Strolling Pere Lachaise

Two things I like: a good door, and a good cemetery. So on my trip to Paris two weeks ago, I hopped a bus out to Pere Lachaise.

I didn’t know much about it other than that it is large (110 acres, the largest cemetery in Paris), that it is named for the priest who had to hear the confessions of Louis XIV, and that some famous people are buried there.

The day was warmer than my photos might lead you to believe, but there was a definite melancholy air at Pere Lachaise, not lifted at all by the fact that an actual funeral procession was going by as I entered. (If you’ve got the €, Pere Lachaise is still taking…residents.)

Trying desperately to get my head to stop alternating between “Do You Hear the People Sing?” (no, really, watch the link and then tell me which Valjean is your favorite: I’m going with Norway and, hello, Ireland)  and that song about the bells from Disney’s Hunchback of Notre Dame, I began walking along to Rick Steves’s podcast tour*. The RS tour begins not at the main gates, but at gates near the Gambetta Metro stop, exiting through the main gates. This route offers the distinct advantage of making the walk mostly downhill.

It was mid-afternoon and there were small tourist clusters moving all around the grounds, but it didn’t take me long to decide that Pere Lachaise had a creepy vibe: definitely more graveyard than cemetery. It felt older than it truly is (opened in the 1800s), with some of the monuments run-down or looted. Although you couldn’t pay me to spend time there after dark, it’s plain that someone does it.

The paths—some paved, some dirt—meander over acres and acres, sometimes in a grid and sometimes in a maze of tombs. Without a map or a guide, I don’t think you’d have much luck finding the “highlights.”

Seriously, tell me this cat is not giving you the willies.

But thanks to my audio guide, I quickly found myself dropping in on personages including Oscar Wilde, Moliere, Gertrude Stein, Edith Piaf, Frederic Chopin, and—the only one with a private guard—Jim Morrison. The Doors’s frontman’s posthumous muscle prevents graffiti on his plot, but has no problem with devotees leaving flowers or gum. (Did you know that Jim Morrison died in Paris, and that he was only 27? I did not.)

Tomb of Jim Morrison

At the tomb of Oscar Wilde, I sensed the vindication of all high-school English teachers as I read the following note:

Wilde’s tomb is one of the most popular in the cemetery, and has had such encounters with lipstick over the years that it was refurbished recently, and encased in glass. The writer died in Paris in 1900.

Tomb of Oscar Wilde

Tomb of Moliere

Tomb of Chopin

After about two hours’ wandering, I was ready for a warm cafe. I felt inspired by the heavy artistic presence at Pere Lachaise, but it didn’t feel welcoming in the way Milan’s Monumental Cemetery did, or spiritually peaceful like Mt. Auburn. Doing some research afterward I saw photos of Pere Lachaise looking more park-like in flowers and green grass. But for me, I think my one-time February wander will suffice.

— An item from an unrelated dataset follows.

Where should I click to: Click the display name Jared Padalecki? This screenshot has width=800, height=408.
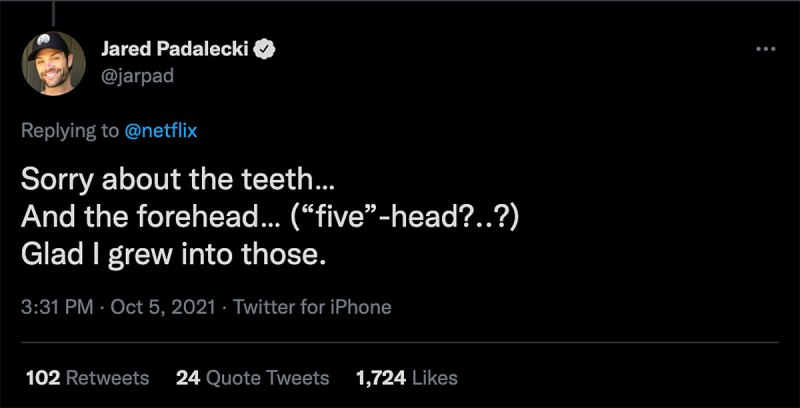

*I used two of these in Paris and thought they were great. On iTunes you can download some Rick Steves tours for free, thus saving money at sights like the Musee d’ Orsay, and freeing your hands and eyes from the guidebook at a place like Pere Lachaise. In both cases, I found the audio tour useful for about 45 minutes, and then wandered on my own. In Pere Lachaise, the tour provided info about some of the famous deceased that made the visit a lot more interesting than just looking at tombs and trying to remember my art / literature/ world history.

** Wikipedia actually has a really long list of who’s buried in Pere Lachaise.



Filed under European Travel

3 responses to “Strolling Pere Lachaise

  1. t.on.air

    Thanks for the info and the photos. I am so mad at myself for missing all of this.

  2. Jo Ann

    Just this past weekend, I watched the movie “Hugo,” which is set in Paris, somewhere in the early 1920’s, just after WW I. I wonder if this is the cemetery in the movie…

  3. Betsy

    My favorite part of that Les Mis clip is the end, when all the cast members join in the finale of One Day More. Amazing. I wish it were still playing on Broadway…even though I saw it last year in London, I find myself now wanting very much to see it again!